## Provided passage
--- Start ---

# Recruit of the day



## C.way (Jan 9, 2010)

went hunting again today, donating lot of blood to mosquito around the plantation

2 adult female long neck, the wings are short, only cover one segment of it's abdomen












tiny nymph, the only male I got






lucky to get one green adult statilia sp. female











3 more sub-adult female long neck, going to release 2 by tomorrow


----------



## Katnapper (Jan 9, 2010)

Nice catches!


----------



## Chien_Ming Lee (Jan 9, 2010)

Nice !

It must be fun .


----------



## revmdn (Jan 9, 2010)

Good hunting.


----------



## sufistic (Jan 9, 2010)

Awesome finds!


----------



## C.way (Jan 9, 2010)

Chien_Ming Lee said:


> Nice !It must be fun .


definitely not fun during the search, the only fun is when i got them, other wise, it will be walking around the plantation full of grass, mosquitoes keep on flying around you and walking towards some spider web, totally terrible


----------



## C.way (Jan 9, 2010)

sufistic said:


> Awesome finds!


planning to send you a pair if i manage to get extra male, after hunting at the same spot for about 7 times, I can only conclude that males are damn rare, out of 15 caught long neck, only 2 are males...


----------



## sufistic (Jan 9, 2010)

C.way said:


> planning to send you a pair if i manage to get extra male, after hunting at the same spot for about 7 times, I can only conclude that males are damn rare, out of 15 caught long neck, only 2 are males...


Sounds great bro. We can exchange species. As for getting the males, why don't you try going to some lamp posts near the plantation at night? That might work?


----------



## batsofchaos (Jan 9, 2010)

C.way said:


> planning to send you a pair if i manage to get extra male, after hunting at the same spot for about 7 times, I can only conclude that males are damn rare, out of 15 caught long neck, only 2 are males...


You might have better luck finding males at night with a light trap. I can't speak specifically for long neck mantids, but it's common in a lot of other species for the males to be attracted to light at night.


----------



## C.way (Jan 9, 2010)

if only I got some pals following, then it'll be alright, else I wouldn't want to go for another round of blood donation and insect kiss :lol: 



> Sounds great bro. We can exchange species. As for getting the males, why don't you try going to some lamp posts near the plantation at night? That might work?


I'm trimming down the number of mantises I got, found that it's pretty time consuming to take care of them and having trouble with providing live foods, can just give you free of charge


----------

--- End ---

## Directives
A – In the forum thread, how many of the 15 long neck mantises caught were males?
B – Rewrite the part of the forum thread that opens with the words "## batsofchaos (Jan" and closes with "light at night.", putting "lantern" in place of "light trap".

## Supplied records
--- Start ---

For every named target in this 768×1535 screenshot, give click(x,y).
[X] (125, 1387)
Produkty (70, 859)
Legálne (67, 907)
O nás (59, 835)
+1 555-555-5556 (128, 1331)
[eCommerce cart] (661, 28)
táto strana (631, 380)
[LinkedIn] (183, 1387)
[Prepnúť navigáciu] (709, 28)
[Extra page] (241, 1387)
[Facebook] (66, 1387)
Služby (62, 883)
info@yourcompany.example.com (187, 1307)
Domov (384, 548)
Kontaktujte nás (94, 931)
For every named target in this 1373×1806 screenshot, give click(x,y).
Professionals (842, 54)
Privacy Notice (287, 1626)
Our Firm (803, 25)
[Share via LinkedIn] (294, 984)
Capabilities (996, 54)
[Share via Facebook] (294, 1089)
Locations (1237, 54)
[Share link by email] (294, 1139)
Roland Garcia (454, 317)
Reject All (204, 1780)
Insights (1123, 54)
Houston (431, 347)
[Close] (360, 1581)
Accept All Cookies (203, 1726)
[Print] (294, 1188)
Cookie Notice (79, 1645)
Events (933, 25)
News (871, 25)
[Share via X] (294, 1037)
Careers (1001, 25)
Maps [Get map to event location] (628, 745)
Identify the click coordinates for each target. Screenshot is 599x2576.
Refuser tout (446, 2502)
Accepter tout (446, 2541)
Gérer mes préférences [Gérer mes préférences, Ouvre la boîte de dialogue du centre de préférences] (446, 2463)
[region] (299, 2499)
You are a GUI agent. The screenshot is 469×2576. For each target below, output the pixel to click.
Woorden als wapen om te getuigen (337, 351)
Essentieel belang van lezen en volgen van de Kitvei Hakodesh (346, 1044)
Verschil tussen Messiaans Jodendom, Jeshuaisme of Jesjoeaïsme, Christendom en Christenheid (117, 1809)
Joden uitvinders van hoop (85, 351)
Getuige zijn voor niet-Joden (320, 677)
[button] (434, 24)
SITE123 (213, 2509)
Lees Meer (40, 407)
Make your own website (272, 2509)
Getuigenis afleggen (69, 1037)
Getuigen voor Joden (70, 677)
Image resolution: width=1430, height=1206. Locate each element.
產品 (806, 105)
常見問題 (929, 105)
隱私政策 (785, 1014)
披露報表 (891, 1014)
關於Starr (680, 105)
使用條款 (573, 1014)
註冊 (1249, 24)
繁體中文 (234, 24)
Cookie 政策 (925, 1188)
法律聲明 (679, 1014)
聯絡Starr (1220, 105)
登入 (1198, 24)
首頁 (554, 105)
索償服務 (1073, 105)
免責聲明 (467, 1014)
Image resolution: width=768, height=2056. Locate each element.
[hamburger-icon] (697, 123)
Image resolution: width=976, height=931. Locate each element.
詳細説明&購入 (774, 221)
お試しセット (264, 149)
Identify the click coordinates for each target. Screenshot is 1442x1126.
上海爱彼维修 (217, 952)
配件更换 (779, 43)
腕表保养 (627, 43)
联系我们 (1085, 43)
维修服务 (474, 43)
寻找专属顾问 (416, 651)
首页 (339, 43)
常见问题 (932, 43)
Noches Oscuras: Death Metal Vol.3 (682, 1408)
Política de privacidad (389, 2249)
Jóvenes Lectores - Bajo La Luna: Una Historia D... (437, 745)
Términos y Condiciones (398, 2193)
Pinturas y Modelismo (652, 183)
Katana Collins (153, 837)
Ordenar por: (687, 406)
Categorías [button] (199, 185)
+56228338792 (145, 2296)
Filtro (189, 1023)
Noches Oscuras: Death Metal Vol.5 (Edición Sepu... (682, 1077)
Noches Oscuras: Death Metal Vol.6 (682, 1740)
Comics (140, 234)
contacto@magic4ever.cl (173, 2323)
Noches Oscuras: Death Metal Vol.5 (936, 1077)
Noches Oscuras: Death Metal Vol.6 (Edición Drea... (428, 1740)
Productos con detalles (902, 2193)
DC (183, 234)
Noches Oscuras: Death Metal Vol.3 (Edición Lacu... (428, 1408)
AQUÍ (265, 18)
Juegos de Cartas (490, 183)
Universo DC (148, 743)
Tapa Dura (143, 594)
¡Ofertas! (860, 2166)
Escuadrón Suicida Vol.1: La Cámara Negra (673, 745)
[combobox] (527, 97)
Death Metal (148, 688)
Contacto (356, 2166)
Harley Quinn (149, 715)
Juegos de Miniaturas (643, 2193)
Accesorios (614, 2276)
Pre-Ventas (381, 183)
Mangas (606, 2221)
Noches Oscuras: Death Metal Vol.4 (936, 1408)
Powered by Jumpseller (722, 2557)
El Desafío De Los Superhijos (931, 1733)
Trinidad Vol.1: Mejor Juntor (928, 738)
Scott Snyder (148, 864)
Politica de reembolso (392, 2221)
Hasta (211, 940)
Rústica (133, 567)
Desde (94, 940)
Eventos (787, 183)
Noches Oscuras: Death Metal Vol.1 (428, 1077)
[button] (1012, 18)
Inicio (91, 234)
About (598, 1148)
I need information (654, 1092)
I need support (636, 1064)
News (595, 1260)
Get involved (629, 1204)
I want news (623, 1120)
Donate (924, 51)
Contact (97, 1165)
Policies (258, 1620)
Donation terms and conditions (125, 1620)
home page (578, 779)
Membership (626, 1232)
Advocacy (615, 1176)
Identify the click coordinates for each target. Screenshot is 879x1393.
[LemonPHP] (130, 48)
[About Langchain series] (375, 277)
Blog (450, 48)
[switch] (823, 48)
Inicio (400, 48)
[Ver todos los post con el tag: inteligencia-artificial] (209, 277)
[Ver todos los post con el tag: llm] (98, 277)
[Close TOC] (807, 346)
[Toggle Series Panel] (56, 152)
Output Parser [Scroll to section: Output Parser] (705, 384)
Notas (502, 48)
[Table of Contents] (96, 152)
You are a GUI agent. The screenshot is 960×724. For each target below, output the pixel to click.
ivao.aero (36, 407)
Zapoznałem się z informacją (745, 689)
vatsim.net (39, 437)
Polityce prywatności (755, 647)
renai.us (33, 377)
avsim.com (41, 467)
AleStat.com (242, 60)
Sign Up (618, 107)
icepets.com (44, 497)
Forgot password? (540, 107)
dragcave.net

--- End ---

## Answers for this exercise
A – Only 2 were males.

B –
## batsofchaos (Jan 9, 2010)

C.way said:


> planning to send you a pair if i manage to get extra male, after hunting at the same spot for about 7 times, I can only conclude that males are damn rare, out of 15 caught long neck, only 2 are males...


You might have better luck finding males at night with a lantern. I can't speak specifically for long neck mantids, but it's common in a lot of other species for the males to be attracted to light at night.